Ōkiritoto Stream, also known as the Muriwai Stream, is a stream of the Auckland Region of New Zealand's North Island. The stream originates to the east of Muriwai, and flows in a circular anti-clockwise direction, flowing into Muriwai Beach at Muriwai Regional Park north of the Muriwai Golf Course. The stream is home to two waterfalls, the Okiritoto Falls and the Toroanui Falls.

== Geography ==

The stream begins at a point to the east of Muriwai near Coster Road, flowing northeast into rural Rodney District, where is meets the Rauratawa Stream. At this point the stream begins to flow westwards, flowing towards Muriwai Beach. Along this strip are two waterfalls, the Ōkiritoto Falls, and the Toroanui Falls. The lower Ōkiritoto Stream becomes a wetland, reaching Muriwai Beach just to the north of the Muriwai Golf Course.

== History ==

The stream was traditionally known by Te Kawerau ā Maki as Waimanu, and was used as a location for hauling waka by the occupants of Te Muriwai, a kāinga located on the stream. The name of the village eventually was adopted as the name for the river valley, and eventually for the wider Muriwai area. The area surrounding the mouth of the stream was traditionally known as Paengatohora, a name referencing the numerous whale strandings which have occurred here.

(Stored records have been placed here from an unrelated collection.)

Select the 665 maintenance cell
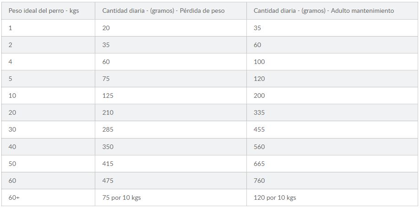Image resolution: width=420 pixels, height=208 pixels. click(x=332, y=164)
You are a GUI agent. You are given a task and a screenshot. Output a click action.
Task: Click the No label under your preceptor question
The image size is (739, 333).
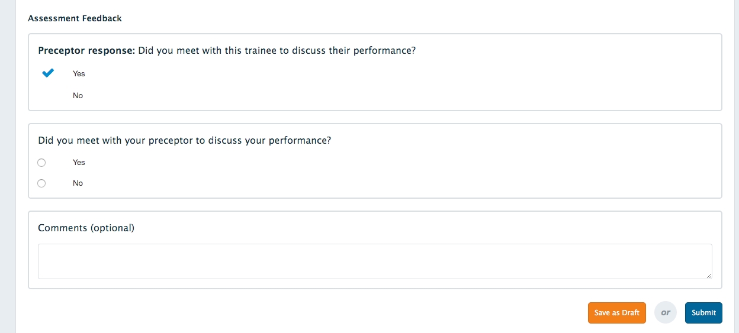tap(78, 183)
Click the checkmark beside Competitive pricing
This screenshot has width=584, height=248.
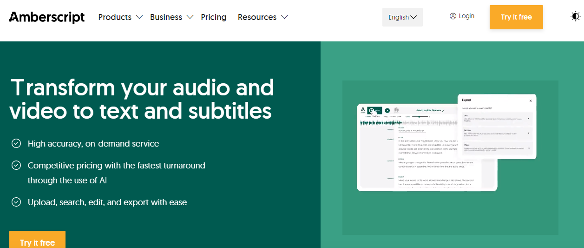pos(16,166)
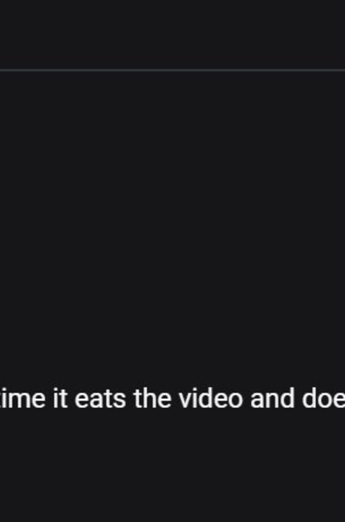The width and height of the screenshot is (345, 522).
Task: Click the horizontal divider line
Action: 173,70
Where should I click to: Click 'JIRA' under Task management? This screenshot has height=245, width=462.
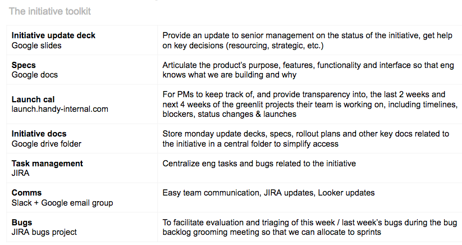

After peace was forged between Te Kawerau ā Maki and Te Taoū (Ngāti Whātua) in the 18th century, a peace marriage was formed between Te Waitaheke, a rangatira of Te Taoū, and Te Kahupara, a high ranking woman of Te Kawerau ā Maki. Their union led to the creation of the hapū Ngāti Te Kahupara, a group who had ties to both Ngāti Whātua and Te Kawerau ā Maki. Ngāti Te Kahupara's settlement focused in the Muriwai area, and a kāinga (village) called Oneonenui was constructed near the Ōkiritoto Falls. The stream was likely used by Tāmaki Māori to harvest flax and collect freshwater fish and shellfish species such as eels, īnanga, kōkopu and kākahi.

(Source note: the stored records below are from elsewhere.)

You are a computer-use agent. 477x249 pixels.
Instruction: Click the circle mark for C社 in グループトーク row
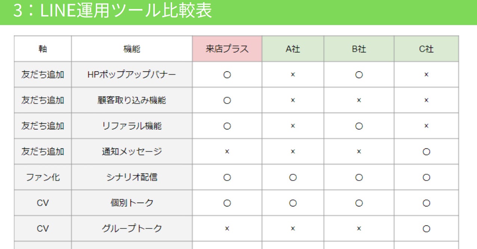point(426,228)
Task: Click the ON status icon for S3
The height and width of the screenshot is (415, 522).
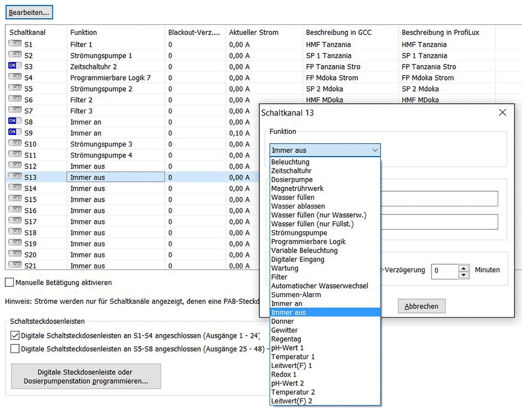Action: click(15, 67)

In 1870, John and Annie Foster established a flax mill on the southern bank of the Ōkiritoto Stream near the Ōkiritoto Falls. Flax from throughout the Muriwai area was processed here, until the mill was destroyed in a fire. In 1912 a guesthouse was established at Muriwai Beach, and guests would often enjoy recreational activities around the Ōkiritoto Stream.

Numerous whale strandings have occurred near the stream mouth in the late 19th and early 20th centuries.

In 2009, a waka made from kauri wood was discovered in the stream.